CMS: Health spending to slow even as number of insured on the rise
BALTIMORE — The number of uninsured is expected to decline by nearly half from 45 million in 2012 to 23 million by 2023 as a result of the coverage expansions associated with the Affordable Care Act, according to a report from the Centers for Medicare and Medicaid Services Office of the Actuary published last week in Health Affairs
. But even as there are more insured, health spending growth will remain relatively slow, CMS reported.
Health spending growth for 2013 is projected to remain slow at 3.6%, which would mark the fifth consecutive year of spending growth under 4%. National health expenditures are projected to grow at an average rate of 5.7% for 2013 through 2023, about 110 basis points faster than the expected average annual growth rate for the gross domestic product.
Average annual growth of 6% per year is projected for 2015 through 2023, largely as a result of the continued implementation of the Affordable Care Act coverage expansions, faster projected economic growth and the aging of the population.
While projected growth over the projection period is faster compared to recent experience, it is still slower than the growth observed over the last two decades. From 1990-2008, the average rate was 7.2% and health spending grew 200 basis points faster than GDP.
The National Health Expenditure projections report, issued annually, contains estimates of spending for health care in the United States over the next decade by type of service and source of funding.
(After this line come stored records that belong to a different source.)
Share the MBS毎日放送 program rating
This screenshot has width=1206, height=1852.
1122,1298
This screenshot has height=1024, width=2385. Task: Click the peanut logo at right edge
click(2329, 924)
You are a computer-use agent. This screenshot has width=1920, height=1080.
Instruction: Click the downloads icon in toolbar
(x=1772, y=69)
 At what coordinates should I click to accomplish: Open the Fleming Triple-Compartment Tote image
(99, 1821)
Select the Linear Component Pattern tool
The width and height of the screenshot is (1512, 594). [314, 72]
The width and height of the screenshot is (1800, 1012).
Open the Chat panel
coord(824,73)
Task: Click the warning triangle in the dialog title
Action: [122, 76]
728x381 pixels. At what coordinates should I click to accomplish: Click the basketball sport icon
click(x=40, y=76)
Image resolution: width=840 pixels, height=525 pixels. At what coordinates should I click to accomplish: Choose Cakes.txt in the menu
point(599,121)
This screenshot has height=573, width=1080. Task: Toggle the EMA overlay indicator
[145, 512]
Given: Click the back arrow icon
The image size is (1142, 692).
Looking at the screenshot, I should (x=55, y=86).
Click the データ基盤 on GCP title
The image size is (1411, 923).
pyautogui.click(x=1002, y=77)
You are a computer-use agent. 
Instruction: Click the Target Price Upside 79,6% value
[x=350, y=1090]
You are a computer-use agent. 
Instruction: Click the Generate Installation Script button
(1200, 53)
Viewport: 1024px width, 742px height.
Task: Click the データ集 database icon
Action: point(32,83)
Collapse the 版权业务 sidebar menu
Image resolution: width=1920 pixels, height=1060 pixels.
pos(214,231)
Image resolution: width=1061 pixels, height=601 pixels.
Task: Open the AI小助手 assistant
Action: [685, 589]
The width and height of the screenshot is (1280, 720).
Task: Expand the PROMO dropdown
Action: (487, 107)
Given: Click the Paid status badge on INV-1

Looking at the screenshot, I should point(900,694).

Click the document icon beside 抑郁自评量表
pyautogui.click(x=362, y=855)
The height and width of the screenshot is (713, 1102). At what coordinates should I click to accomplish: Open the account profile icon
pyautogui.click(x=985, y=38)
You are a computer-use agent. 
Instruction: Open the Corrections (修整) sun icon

Other findings include the fact that 2014 spending growth is expected to accelerate. For 2014, the health spending growth rate is expected to be 5.6%, as 9 million Americans are projected to gain health insurance coverage, predominantly through Medicaid or the Health Insurance Marketplaces. Out-of-pocket spending is projected to decline by 0.2%.
And government health expenditures is expected to increase. By 2023, health expenditures financed by federal, state and local governments are projected to account for 48% of national health spending. In 2012, such expenditures constituted 44% of national health spending.